Switch every "Instruction" in the material below to "Command", and repeat all the lines with nothing else altered.

Dataset excerpt:
________________________

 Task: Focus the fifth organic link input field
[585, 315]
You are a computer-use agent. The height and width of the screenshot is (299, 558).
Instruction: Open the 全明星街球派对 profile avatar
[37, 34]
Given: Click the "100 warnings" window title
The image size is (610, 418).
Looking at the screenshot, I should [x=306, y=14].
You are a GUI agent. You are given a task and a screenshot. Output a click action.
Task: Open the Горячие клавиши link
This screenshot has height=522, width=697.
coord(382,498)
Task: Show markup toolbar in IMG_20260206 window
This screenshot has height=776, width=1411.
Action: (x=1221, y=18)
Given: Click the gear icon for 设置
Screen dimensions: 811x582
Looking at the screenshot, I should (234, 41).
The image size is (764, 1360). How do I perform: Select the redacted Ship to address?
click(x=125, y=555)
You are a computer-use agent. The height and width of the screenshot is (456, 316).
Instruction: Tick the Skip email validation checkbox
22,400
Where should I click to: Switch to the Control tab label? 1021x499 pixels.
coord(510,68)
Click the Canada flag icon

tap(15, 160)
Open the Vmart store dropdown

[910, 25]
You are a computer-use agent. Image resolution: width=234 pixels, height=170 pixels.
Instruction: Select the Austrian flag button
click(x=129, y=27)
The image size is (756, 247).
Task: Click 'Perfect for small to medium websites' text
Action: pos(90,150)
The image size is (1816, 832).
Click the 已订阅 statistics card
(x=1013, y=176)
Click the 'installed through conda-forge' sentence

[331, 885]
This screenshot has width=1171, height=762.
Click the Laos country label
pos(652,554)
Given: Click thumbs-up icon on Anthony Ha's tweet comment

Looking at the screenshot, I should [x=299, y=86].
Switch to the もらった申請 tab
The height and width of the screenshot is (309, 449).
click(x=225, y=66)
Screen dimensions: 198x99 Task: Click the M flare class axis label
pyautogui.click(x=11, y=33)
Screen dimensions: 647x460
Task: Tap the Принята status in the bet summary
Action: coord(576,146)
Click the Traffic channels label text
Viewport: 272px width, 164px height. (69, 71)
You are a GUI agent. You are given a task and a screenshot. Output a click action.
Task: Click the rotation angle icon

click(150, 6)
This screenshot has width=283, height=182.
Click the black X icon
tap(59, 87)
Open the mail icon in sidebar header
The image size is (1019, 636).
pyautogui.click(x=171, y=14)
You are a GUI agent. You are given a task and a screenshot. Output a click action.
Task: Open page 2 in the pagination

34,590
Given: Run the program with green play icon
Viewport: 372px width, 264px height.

________________________

SOLUTION FOR THIS TASK:
 Task: Focus the fifth organic link input field
[585, 315]
You are a computer-use agent. The height and width of the screenshot is (299, 558).
Command: Open the 全明星街球派对 profile avatar
[37, 34]
Given: Click the "100 warnings" window title
The image size is (610, 418).
Looking at the screenshot, I should [x=306, y=14].
You are a GUI agent. You are given a task and a screenshot. Output a click action.
Task: Open the Горячие клавиши link
This screenshot has height=522, width=697.
coord(382,498)
Task: Show markup toolbar in IMG_20260206 window
This screenshot has height=776, width=1411.
Action: (x=1221, y=18)
Given: Click the gear icon for 设置
Screen dimensions: 811x582
Looking at the screenshot, I should (234, 41).
The image size is (764, 1360). How do I perform: Select the redacted Ship to address?
click(x=125, y=555)
You are a computer-use agent. The height and width of the screenshot is (456, 316).
Command: Tick the Skip email validation checkbox
22,400
Where should I click to: Switch to the Control tab label? 1021x499 pixels.
coord(510,68)
Click the Canada flag icon

tap(15, 160)
Open the Vmart store dropdown

[910, 25]
You are a computer-use agent. Image resolution: width=234 pixels, height=170 pixels.
Command: Select the Austrian flag button
click(x=129, y=27)
The image size is (756, 247).
Task: Click 'Perfect for small to medium websites' text
Action: pos(90,150)
The image size is (1816, 832).
Click the 已订阅 statistics card
(x=1013, y=176)
Click the 'installed through conda-forge' sentence

[331, 885]
This screenshot has width=1171, height=762.
Click the Laos country label
pos(652,554)
Given: Click thumbs-up icon on Anthony Ha's tweet comment

Looking at the screenshot, I should [x=299, y=86].
Switch to the もらった申請 tab
The height and width of the screenshot is (309, 449).
click(x=225, y=66)
Screen dimensions: 198x99 Task: Click the M flare class axis label
pyautogui.click(x=11, y=33)
Screen dimensions: 647x460
Task: Tap the Принята status in the bet summary
Action: coord(576,146)
Click the Traffic channels label text
Viewport: 272px width, 164px height. (69, 71)
You are a GUI agent. You are given a task and a screenshot. Output a click action.
Task: Click the rotation angle icon

click(150, 6)
This screenshot has width=283, height=182.
Click the black X icon
tap(59, 87)
Open the mail icon in sidebar header
The image size is (1019, 636).
pyautogui.click(x=171, y=14)
You are a GUI agent. You are given a task and a screenshot. Output a click action.
Task: Open page 2 in the pagination

34,590
Given: Run the program with green play icon
Viewport: 372px width, 264px height.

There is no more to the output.